Discourse & Dialogue
Active learning in annotating micro-blogs dealing with e-reputation
Cossu, Jean-Valère, Molina-Villegas, Alejandro, Tello-Signoret, Mariana
Elections unleash strong political views on Twitter, but what do people really think about politics? Opinion and trend mining on micro blogs dealing with politics has recently attracted researchers in several fields including Information Retrieval and Machine Learning (ML). Since the performance of ML and Natural Language Processing (NLP) approaches are limited by the amount and quality of data available, one promising alternative for some tasks is the automatic propagation of expert annotations. This paper intends to develop a so-called active learning process for automatically annotating French language tweets that deal with the image (i.e., representation, web reputation) of politicians. Our main focus is on the methodology followed to build an original annotated dataset expressing opinion from two French politicians over time. We therefore review state of the art NLP-based ML algorithms to automatically annotate tweets using a manual initiation step as bootstrap.

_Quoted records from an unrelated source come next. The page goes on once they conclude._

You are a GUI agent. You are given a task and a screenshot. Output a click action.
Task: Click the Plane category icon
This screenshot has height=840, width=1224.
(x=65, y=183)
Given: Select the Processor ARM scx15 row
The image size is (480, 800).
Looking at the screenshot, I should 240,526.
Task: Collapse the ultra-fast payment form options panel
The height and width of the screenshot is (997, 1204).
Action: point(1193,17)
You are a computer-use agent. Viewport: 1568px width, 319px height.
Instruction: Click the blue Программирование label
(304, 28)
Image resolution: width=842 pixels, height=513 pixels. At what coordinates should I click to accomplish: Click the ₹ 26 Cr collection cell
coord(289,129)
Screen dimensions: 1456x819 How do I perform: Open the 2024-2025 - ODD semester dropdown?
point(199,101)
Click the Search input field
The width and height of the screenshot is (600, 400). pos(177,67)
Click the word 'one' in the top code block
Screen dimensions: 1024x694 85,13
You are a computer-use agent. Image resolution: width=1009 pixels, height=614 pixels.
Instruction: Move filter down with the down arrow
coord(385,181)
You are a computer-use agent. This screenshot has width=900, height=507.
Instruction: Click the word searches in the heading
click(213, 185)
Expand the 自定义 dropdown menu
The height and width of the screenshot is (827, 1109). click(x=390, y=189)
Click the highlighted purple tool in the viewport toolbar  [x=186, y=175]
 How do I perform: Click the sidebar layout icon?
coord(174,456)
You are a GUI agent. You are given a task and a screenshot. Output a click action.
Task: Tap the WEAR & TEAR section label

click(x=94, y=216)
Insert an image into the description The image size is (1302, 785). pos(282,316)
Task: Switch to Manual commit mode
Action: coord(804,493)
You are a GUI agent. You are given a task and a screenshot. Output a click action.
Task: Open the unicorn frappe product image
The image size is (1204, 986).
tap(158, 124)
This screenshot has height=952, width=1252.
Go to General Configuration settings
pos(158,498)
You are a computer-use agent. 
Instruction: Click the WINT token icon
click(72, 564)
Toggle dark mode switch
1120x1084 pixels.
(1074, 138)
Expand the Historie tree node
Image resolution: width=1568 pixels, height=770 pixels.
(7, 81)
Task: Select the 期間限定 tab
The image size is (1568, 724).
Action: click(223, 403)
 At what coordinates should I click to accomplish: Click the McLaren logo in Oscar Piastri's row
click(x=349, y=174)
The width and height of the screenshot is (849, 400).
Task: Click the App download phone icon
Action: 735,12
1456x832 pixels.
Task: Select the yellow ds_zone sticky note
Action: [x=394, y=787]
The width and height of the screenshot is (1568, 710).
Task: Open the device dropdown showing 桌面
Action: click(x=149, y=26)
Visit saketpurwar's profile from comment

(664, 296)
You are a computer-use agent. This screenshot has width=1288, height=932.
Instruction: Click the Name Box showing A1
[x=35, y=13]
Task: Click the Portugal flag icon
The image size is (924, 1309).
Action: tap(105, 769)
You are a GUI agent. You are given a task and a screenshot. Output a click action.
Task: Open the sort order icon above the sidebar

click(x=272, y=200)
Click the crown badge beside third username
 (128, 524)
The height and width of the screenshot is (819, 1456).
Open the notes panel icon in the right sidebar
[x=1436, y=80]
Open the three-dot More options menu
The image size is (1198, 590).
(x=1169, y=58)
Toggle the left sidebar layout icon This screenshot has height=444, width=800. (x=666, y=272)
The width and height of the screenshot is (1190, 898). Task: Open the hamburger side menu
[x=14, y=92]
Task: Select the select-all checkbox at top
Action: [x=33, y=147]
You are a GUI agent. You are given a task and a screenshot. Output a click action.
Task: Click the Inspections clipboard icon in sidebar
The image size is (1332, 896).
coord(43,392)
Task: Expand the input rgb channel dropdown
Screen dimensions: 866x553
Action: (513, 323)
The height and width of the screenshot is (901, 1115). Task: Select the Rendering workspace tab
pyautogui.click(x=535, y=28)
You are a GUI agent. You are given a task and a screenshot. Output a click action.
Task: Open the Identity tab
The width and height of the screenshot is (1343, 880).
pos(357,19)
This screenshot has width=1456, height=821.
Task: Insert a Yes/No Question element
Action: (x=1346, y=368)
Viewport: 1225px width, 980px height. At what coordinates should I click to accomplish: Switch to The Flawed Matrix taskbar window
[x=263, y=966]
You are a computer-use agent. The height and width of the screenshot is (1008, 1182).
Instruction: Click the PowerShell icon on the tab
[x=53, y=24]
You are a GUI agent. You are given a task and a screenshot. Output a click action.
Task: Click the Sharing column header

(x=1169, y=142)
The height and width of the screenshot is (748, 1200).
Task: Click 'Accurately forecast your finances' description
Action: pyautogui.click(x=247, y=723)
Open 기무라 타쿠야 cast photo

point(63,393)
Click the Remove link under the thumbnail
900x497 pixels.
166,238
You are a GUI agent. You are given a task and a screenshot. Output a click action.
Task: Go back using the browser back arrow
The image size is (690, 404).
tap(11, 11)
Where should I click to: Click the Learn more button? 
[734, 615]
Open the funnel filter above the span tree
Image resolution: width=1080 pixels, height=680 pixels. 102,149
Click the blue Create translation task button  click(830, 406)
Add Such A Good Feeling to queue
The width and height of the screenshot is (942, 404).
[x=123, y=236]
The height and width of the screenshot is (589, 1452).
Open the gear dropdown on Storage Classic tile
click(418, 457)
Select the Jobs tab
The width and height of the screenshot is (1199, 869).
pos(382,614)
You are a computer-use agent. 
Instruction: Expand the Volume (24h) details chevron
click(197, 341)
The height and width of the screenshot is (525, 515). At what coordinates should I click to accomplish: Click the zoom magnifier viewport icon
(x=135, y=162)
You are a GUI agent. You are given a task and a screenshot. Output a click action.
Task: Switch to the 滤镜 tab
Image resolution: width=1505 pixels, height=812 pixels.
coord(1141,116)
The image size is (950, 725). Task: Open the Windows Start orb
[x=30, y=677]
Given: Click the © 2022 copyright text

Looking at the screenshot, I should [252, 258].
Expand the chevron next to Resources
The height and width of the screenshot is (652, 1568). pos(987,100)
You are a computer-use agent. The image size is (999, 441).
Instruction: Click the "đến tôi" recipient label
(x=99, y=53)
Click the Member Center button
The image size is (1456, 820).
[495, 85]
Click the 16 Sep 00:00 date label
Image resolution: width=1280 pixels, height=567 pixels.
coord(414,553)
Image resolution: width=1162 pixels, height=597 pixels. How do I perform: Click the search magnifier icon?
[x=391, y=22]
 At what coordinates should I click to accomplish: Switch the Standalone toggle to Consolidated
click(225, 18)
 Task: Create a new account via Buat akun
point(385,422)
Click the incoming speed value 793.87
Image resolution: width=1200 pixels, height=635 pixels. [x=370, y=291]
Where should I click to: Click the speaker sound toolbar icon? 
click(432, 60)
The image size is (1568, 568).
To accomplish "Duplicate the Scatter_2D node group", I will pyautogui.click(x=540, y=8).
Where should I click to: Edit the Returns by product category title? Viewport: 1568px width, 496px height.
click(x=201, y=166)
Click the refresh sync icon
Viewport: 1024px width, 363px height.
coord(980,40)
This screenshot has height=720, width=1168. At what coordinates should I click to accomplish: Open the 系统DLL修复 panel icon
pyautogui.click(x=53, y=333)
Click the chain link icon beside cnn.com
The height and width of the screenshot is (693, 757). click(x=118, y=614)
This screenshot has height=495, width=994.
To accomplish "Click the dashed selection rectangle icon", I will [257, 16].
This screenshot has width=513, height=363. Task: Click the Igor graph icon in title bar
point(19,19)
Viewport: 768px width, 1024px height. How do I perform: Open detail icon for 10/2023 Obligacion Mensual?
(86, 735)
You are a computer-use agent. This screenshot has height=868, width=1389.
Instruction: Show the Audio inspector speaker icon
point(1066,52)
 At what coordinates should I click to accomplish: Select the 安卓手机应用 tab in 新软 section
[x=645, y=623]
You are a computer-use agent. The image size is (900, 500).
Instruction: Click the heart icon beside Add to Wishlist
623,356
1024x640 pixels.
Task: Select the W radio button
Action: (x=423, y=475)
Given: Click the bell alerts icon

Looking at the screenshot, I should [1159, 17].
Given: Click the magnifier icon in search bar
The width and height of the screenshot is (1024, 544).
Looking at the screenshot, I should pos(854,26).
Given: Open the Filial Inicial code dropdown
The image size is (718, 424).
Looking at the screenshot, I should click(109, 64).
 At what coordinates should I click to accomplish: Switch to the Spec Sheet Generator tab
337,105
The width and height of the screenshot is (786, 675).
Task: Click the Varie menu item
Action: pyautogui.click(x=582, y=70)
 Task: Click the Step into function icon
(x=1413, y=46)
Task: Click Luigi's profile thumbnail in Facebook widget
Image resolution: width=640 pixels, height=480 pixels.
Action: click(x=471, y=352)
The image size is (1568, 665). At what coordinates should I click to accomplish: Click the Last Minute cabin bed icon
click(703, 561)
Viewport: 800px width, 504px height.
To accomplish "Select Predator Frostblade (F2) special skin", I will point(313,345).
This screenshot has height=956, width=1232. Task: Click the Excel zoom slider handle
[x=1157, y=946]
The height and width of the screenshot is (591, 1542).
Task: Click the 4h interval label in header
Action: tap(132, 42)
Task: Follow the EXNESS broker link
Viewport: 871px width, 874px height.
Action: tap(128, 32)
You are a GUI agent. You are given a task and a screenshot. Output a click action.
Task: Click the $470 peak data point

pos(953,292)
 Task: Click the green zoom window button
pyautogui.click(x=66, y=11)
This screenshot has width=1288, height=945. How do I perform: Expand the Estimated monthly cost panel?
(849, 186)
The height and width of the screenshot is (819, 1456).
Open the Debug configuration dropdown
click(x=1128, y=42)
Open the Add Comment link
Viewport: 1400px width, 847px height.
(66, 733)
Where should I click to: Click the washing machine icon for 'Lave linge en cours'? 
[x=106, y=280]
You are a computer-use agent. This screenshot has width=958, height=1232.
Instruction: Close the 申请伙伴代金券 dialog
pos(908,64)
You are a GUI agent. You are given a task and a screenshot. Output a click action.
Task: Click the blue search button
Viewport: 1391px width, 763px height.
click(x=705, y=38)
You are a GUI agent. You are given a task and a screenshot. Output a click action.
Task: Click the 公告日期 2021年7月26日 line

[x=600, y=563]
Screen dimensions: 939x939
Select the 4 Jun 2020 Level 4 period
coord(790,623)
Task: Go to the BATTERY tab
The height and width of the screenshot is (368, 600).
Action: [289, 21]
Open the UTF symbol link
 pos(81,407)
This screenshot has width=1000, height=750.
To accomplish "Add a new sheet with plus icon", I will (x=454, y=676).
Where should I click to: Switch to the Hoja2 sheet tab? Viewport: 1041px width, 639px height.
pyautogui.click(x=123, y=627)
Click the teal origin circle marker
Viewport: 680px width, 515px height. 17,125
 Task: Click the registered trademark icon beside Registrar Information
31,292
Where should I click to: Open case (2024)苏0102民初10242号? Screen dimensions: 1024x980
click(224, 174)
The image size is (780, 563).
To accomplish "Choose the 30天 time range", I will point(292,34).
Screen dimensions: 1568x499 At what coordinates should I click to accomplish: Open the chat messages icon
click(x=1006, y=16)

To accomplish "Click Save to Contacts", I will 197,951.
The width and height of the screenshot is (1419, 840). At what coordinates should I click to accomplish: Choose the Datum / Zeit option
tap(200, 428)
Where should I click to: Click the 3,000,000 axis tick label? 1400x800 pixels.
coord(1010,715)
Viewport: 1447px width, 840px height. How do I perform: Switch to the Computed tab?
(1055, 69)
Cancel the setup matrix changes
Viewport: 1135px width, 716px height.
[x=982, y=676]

This paper focuses on key issues about active learning while building a large annotated data set from noise. This will be introduced by human annotators, abundance of data and the label distribution across data and entities. In turn, we show that Twitter characteristics such as the author's name or hashtags can be considered as the bearing point to not only improve automatic systems for Opinion Mining (OM) and Topic Classification but also to reduce noise in human annotations. However, a later thorough analysis shows that reducing noise might induce the loss of crucial information.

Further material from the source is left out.